На следующий день я с аккомпаниатором, ныне профессором консерватории, явился к американке и был встречен мажордомом в пестром платье, в гамашах, украшенным аксельбантами. Он провел нас в маленькую комнату с окном, открытым в сад, — в саду гудели голоса людей и раздавался свист соловья. На деревьях щедро развешаны разноцветные японские фонари, под деревьями сидели джентльмены с проборами от переносья до затылка и великолепно разодетые леди. Все это жужжало, смеялось, курило, всюду сверкали огни, отражаясь в моноклях и на мраморно твердых манишках, и весь гул покрывался свистом соловья. Странно — откуда явился этот бесстрашный соловей?
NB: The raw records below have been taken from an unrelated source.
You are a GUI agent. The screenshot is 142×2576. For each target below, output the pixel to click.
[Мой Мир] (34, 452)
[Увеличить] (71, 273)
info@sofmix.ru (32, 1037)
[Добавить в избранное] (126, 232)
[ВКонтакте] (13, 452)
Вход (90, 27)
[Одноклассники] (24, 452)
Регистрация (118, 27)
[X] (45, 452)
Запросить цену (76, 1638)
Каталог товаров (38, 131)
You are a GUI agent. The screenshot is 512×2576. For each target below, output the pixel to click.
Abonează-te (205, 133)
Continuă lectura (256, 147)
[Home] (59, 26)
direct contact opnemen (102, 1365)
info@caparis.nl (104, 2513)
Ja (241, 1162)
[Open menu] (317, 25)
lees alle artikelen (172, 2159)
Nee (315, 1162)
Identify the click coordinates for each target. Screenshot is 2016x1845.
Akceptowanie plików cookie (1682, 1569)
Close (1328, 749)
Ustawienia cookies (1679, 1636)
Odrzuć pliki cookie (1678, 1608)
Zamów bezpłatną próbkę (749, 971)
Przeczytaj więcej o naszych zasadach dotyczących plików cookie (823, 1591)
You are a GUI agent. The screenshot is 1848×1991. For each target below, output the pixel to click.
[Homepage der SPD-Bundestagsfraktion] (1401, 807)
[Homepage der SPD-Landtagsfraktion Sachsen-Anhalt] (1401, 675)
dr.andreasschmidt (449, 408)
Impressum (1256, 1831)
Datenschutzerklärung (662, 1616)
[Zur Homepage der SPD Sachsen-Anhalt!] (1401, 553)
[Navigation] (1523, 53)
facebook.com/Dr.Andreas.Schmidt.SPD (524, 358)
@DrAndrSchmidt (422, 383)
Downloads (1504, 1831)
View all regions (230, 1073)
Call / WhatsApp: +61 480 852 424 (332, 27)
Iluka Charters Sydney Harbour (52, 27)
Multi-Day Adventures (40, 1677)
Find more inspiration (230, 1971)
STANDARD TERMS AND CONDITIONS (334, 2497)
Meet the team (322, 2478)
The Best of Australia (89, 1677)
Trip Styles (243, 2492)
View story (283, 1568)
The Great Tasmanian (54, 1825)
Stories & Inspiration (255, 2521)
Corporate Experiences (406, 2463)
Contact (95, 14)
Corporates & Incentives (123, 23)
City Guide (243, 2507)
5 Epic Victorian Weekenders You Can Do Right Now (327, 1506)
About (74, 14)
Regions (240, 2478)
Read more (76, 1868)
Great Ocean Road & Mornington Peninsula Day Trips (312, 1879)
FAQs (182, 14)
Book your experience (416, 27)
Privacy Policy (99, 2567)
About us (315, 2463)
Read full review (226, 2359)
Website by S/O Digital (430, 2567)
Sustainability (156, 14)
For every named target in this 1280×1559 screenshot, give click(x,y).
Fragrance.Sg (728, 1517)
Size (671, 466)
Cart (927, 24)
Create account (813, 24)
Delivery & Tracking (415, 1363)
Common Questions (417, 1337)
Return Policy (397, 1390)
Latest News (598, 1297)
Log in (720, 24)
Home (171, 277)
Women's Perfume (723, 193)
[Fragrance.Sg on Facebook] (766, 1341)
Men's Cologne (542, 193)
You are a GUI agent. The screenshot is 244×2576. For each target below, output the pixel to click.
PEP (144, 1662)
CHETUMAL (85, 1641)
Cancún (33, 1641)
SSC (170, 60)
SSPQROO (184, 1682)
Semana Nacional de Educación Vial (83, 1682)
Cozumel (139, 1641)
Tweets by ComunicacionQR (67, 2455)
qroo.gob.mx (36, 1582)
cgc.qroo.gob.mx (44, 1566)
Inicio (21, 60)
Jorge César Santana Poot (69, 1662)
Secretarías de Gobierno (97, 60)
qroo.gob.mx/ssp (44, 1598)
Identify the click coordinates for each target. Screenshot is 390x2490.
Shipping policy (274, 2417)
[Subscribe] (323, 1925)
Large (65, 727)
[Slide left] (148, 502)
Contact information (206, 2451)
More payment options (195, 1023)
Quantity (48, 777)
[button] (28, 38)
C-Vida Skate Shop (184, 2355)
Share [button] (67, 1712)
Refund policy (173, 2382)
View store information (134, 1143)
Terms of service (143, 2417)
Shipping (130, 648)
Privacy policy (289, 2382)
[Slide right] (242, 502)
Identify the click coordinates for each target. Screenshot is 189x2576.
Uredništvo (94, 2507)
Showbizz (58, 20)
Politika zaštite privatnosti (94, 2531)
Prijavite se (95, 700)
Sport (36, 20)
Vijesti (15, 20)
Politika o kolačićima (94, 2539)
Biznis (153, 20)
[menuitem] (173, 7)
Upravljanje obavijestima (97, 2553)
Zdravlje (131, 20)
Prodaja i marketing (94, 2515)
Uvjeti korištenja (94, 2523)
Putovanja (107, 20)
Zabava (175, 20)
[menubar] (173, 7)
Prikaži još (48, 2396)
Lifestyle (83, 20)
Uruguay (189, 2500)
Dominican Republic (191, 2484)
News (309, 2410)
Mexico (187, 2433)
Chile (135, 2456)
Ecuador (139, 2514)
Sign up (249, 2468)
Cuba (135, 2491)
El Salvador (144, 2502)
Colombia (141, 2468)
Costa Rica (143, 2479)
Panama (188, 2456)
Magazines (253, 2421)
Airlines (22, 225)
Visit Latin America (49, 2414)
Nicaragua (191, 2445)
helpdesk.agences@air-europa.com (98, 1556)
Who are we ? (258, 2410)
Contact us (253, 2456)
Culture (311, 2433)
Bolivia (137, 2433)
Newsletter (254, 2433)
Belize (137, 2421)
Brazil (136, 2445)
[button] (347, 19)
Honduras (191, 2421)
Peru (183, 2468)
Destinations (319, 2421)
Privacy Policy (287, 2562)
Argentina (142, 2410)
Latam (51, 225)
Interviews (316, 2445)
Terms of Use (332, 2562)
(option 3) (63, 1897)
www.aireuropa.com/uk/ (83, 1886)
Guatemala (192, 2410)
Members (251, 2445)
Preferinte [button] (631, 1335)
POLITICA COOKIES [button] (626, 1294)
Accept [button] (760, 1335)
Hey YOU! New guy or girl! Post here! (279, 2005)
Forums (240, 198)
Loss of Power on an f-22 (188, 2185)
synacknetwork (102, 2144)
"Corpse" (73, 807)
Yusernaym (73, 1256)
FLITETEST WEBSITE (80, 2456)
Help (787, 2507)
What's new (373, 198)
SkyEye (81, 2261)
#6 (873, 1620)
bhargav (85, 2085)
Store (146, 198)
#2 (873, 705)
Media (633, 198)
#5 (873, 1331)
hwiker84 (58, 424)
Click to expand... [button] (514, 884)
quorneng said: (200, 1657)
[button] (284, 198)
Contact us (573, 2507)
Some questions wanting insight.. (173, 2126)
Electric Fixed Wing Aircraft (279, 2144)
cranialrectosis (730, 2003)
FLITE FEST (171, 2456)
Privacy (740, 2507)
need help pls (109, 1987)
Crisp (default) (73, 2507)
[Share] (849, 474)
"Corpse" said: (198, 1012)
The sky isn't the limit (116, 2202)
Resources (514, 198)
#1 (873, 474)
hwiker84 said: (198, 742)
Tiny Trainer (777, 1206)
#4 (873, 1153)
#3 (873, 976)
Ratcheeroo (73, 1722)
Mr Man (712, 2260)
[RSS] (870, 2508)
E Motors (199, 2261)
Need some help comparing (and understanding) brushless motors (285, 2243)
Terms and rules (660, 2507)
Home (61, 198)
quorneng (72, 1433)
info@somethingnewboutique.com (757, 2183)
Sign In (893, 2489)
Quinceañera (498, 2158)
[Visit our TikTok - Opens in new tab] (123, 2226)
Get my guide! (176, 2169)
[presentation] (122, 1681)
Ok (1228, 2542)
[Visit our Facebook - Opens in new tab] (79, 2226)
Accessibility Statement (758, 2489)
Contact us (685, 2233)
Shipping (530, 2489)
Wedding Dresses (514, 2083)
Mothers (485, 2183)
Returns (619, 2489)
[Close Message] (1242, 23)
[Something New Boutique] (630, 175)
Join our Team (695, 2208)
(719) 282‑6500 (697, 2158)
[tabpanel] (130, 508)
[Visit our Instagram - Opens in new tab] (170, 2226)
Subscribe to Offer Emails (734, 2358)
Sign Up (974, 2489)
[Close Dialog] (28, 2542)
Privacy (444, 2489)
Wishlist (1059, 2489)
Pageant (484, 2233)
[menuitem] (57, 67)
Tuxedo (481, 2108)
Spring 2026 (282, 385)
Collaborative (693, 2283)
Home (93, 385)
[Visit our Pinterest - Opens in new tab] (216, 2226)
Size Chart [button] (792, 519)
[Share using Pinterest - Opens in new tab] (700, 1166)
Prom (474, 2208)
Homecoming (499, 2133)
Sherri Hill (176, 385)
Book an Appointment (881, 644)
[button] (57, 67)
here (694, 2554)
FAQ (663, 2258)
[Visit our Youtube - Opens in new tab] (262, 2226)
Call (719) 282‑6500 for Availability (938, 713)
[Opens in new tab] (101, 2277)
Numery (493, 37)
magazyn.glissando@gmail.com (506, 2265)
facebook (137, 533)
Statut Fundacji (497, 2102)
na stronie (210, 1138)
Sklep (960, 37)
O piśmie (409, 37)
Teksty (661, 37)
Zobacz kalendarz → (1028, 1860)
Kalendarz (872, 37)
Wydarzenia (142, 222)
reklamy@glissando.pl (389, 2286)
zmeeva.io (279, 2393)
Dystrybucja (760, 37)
Да и петь ему не время среди лета. Неужели в Англии и соловьи иначе воспитаны?

Когда мажордом принес нам чай, я спросил его о соловье:

— Эта птица в клетке сидит?

Но важный человек объяснил мне, усердно искажая французский язык, что птица сидит просто на дереве и что это, собственно, не птица, а джентльмен, исполняющий обязанности ее, — джентльмен, который умеет свистеть соловьем.

— Это очень обыкновенный человек, ему платят, как всем артистам. Сегодня он получит десять фунтов.

— И сидит на дереве?

— О, да. Совершенно свободно.

«Как бы и меня не попросили на дерево влезть», — беспокойно подумал я.

Но все обошлось благополучно. Я пел романсы русских авторов на русском языке, и это произвело должное впечатление — меня заставляли бесконечно бисировать. В первом ряду сидели худощавые дамы, вставленные в корсеты, аплодируя, они болтались в корсетах, как пестики в ступках. Я понравился, после концерта хозяйка пригласила меня остаться поужинать. Все было удивительно просто и свободно: ужинали а la fourchette, кто сидел, кто стоял, все весело болтали, относясь ко мне удивительно мило и радушно.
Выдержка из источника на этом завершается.